The release of the DSM V has stirred a national dialogue about psychiatry and its definitions of mental illness. As a Clinical Professor of Psychiatry, practitioner of Whole Psychiatry, and certified Psychopharmacologist, I propose a companion, if not an alternative to the DSM V.
I suggest that we psychiatrists abandon our obsession with linear, categorical thinking, and our neuro-centric assumptions that the biological aspects of human behavior are primarily based on neuronal function and neurotransmitters. Clinical science has proven that all brain functions—
cognitive, emotional and vegetative functions—are inseparable from bio-psycho-social systems. Therefore, a systems approach to mental health, which considers the interactive nature of each of the bodily systems is the most scientifically sound.
Note these three scientific facts:
1. The brain has more immune cells than neurons. These brain microglia react to inflammatory processes in the body, such as infection and digestive disorders. Once affected, these cells change the levels of hormones such as melatonin (sleep) and cortisol (stress response), as well as brain neurotransmitters.

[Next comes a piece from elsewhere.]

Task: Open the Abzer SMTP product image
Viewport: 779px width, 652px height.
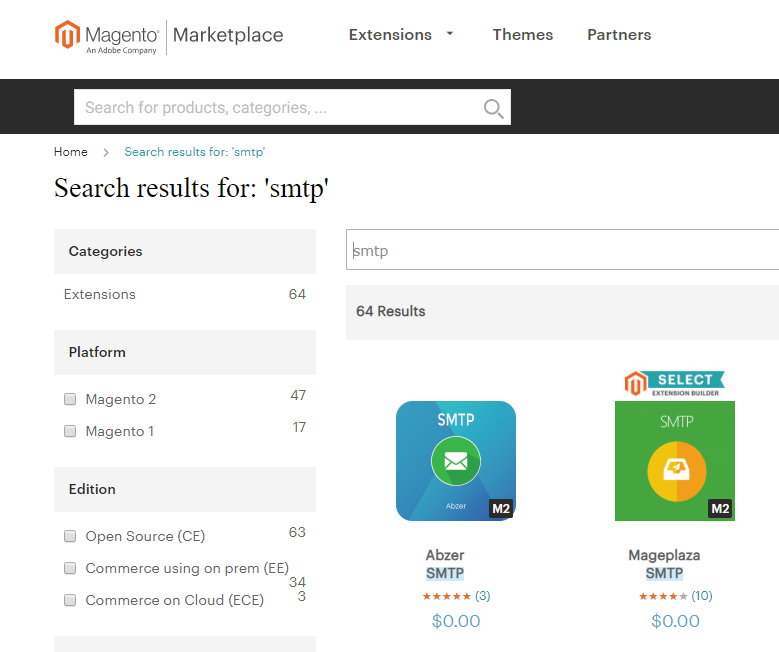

2. Specific nutrients are known to turn on and turn off certain genes relevant to mental health. This means that your grandparents’ nutrition and stress, years before they ever conceived your parents, shape the expression of your brain function and mental health decades later.
3. All of the systems which affect mental health are also at the root of the chronic illnesses which threaten our health care system (e.g., diabetes, heart disease). Thus people who have diabetes, for example, are much more likely to also have a psychiatric disorder such as depression.
I propose that rather than the sole focus of diagnosis being on finding the correct diagnostic label, clinicians focus on antecedents of chronic illness, such as, genetics, childhood stress, socio-economics, nutrition, and lifestyle triggers (e.g., job loss, divorce), and the communication molecules—hormones and neurotransmitters—which act as mediators.
Detailing the chronology of a person's illness, and then addressing the matrix of variables contributing factors, as noted above, results in a more realistic and, most importantly, a more effective model. A thorough systems approach guides one toward more data-driven interventions, which address and treat the roots of illness, rather than the label, the neurotransmitter, or the pill du jour.